A country wide resistance movement extended over ever level of society. Between 1945 and '56 50,000 people were brought before the courts and accused of sedition. Nearly 400 were executed. Stalin died on March 5, 1953. A power struggle ensued. A mass rising took place in Berlin against the communist regime and within 2 days Soviet troops crushed the uprising. In the Spring of 1955 the victorious powers of WWII signed the Austrian State Treaty, granting Austria independence and all occupying forces were withdrawn into Hungary. On October 23, 1956 a demonstration broke out in Budapest and several other cities, organized by students. The secret police opened lethal fire on the unarmed demonstrators turning a protest into a revolution. Freedom fighter became more organized and battled soldiers.

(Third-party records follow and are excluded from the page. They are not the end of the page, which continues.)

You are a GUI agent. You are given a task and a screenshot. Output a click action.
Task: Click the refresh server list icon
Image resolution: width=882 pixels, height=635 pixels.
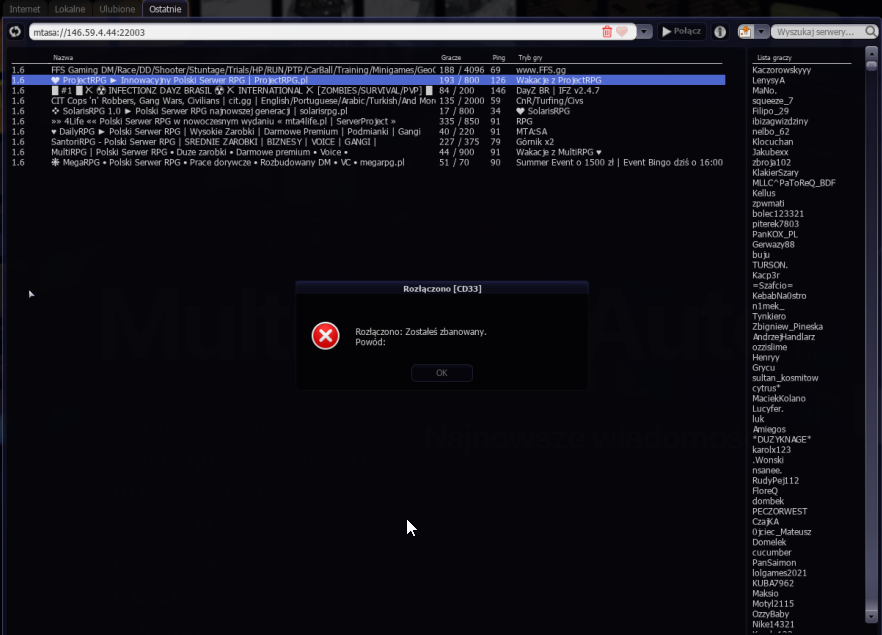click(15, 31)
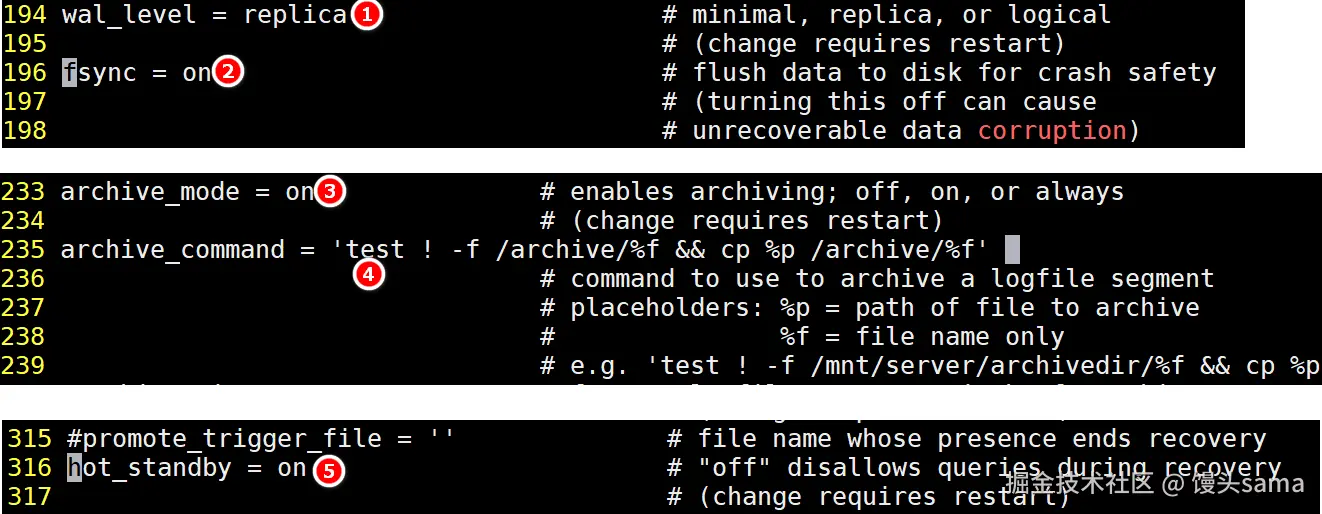Click the hot_standby 'on' value
Viewport: 1322px width, 514px height.
click(292, 468)
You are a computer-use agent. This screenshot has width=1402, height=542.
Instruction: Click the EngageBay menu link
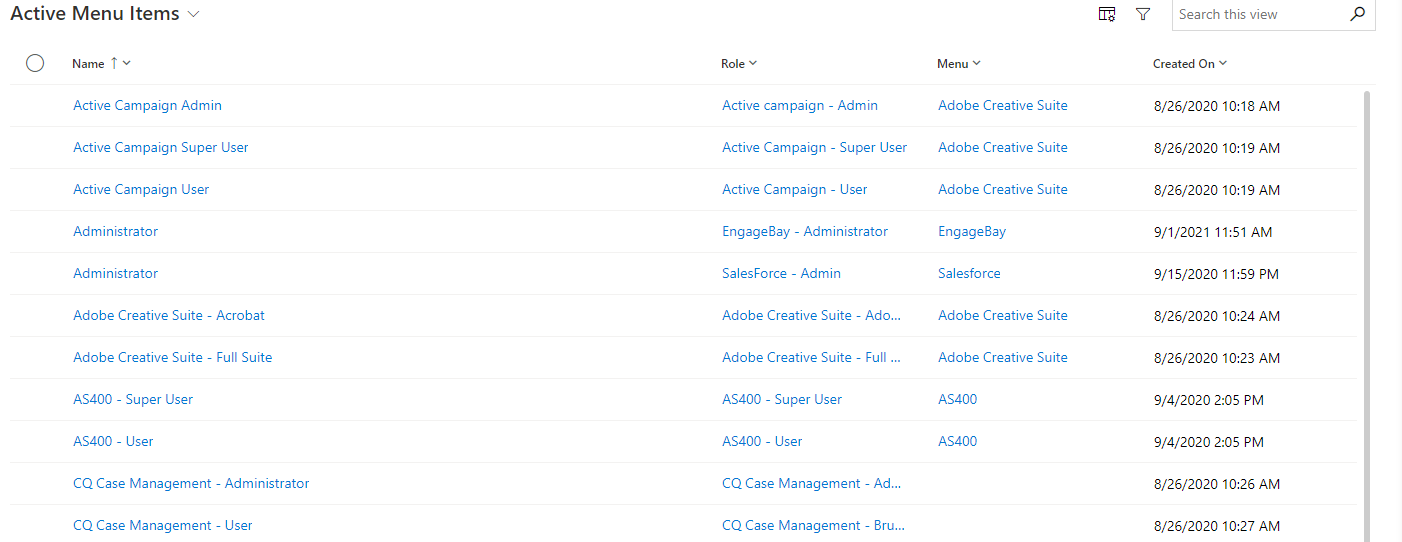click(x=971, y=231)
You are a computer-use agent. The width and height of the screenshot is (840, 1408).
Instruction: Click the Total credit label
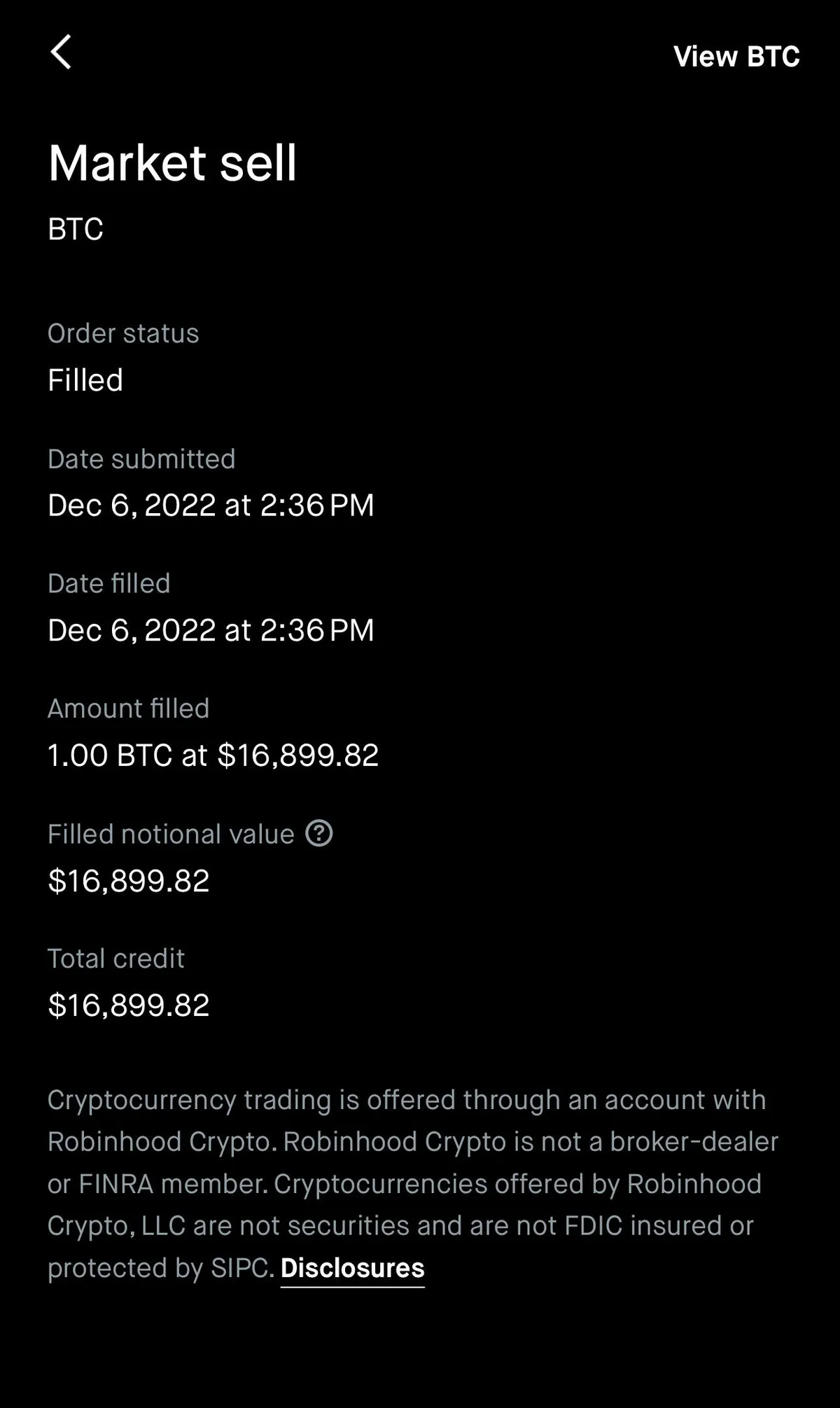(116, 959)
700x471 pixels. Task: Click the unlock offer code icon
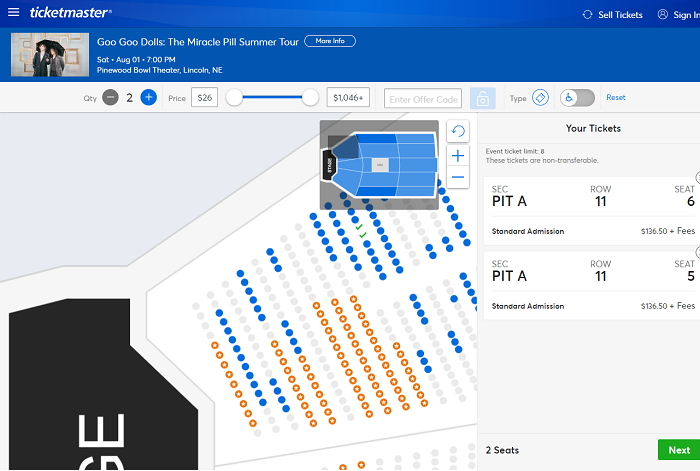point(482,98)
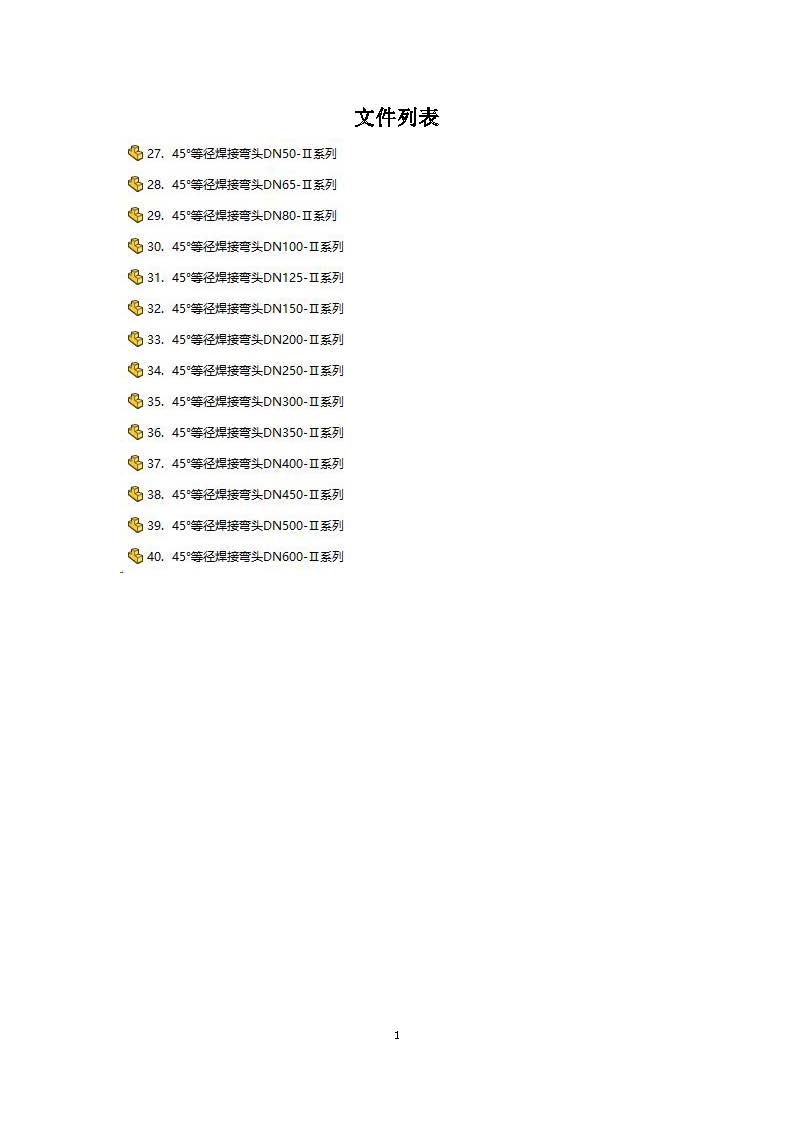Select the yellow part icon for item 30
This screenshot has height=1123, width=794.
[x=135, y=246]
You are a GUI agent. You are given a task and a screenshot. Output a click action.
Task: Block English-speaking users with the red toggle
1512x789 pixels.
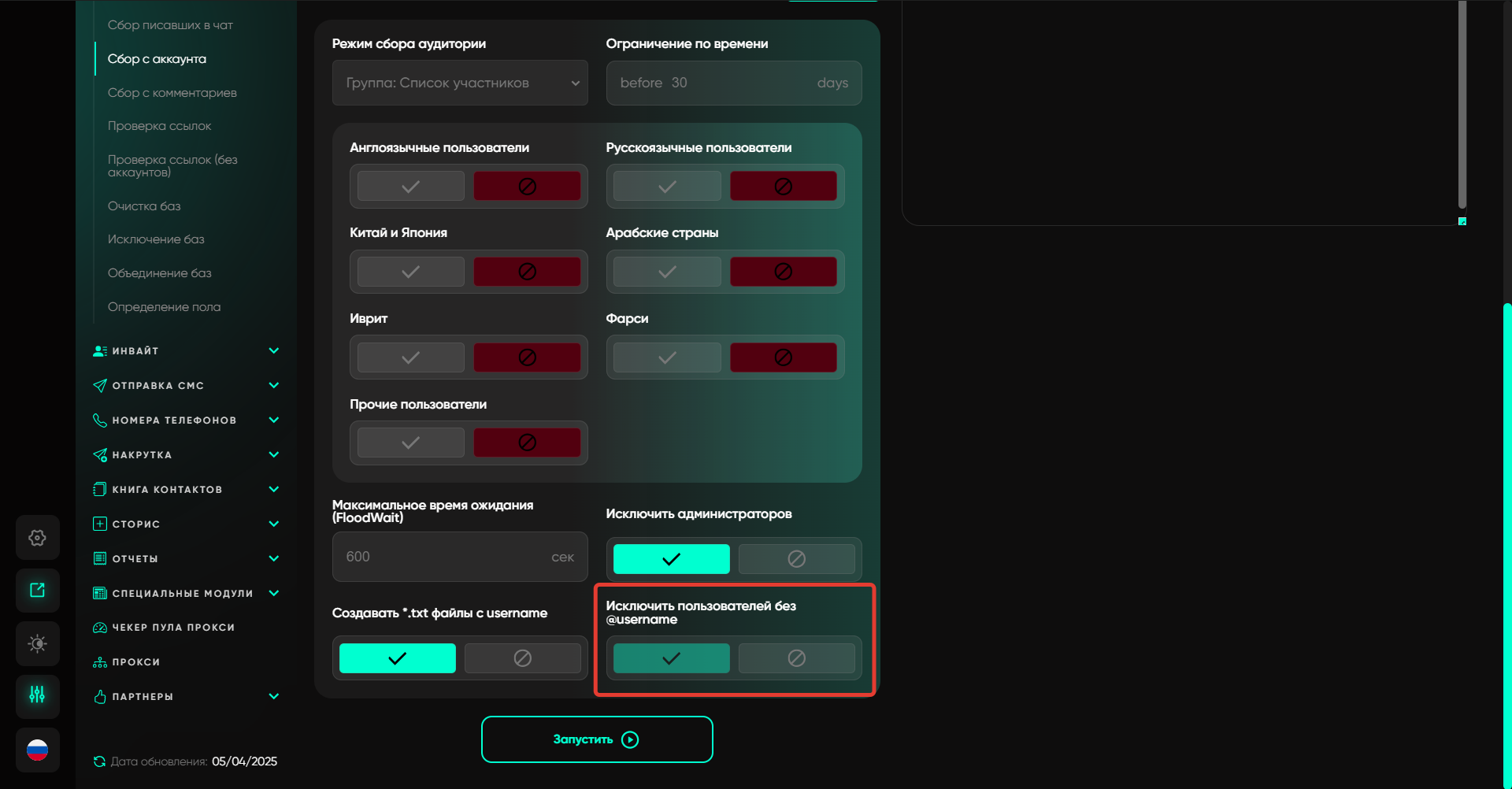[527, 187]
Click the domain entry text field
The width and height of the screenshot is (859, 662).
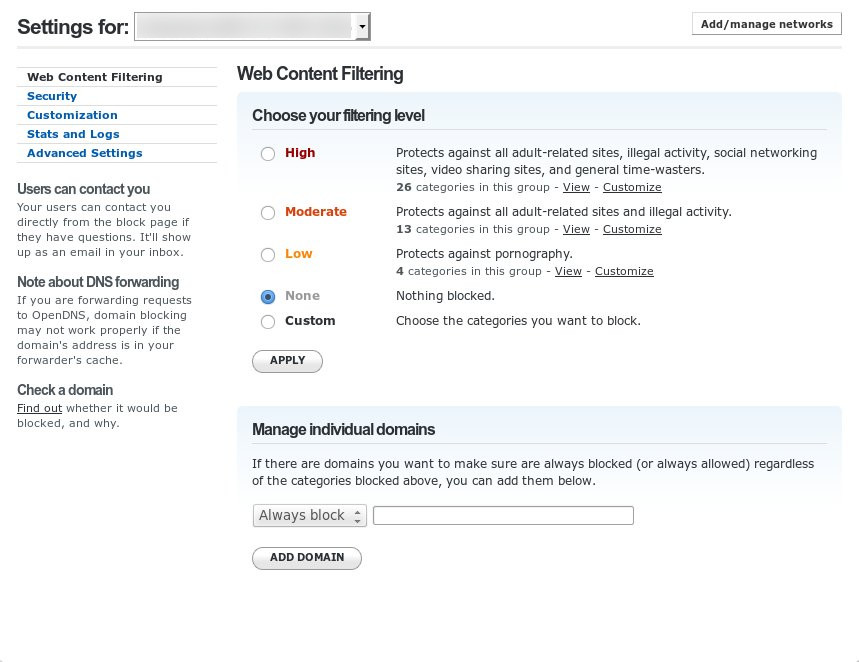point(503,515)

On October 28 the Soviets gave ground and the Prime Minister swept into power by the Revolution ordering an immediate truce. The following day Soviet troops began withdrawing from Budapest. He also pledged free elections. On October 30, the USSR government announced it wanted to amend relations and only 24 hours later gave out orders to crush the freedom fight. More troops came into Hungary. The Hungarian government asked the UN for assistance but they were unable to stop the Soviets On November 4, Soviet tanks bore down revolutionaries, wounding 20,000, killing 2,500. In June of 1958, the Prime Minister and 3 other major figures were sentenced to death in camera and executed.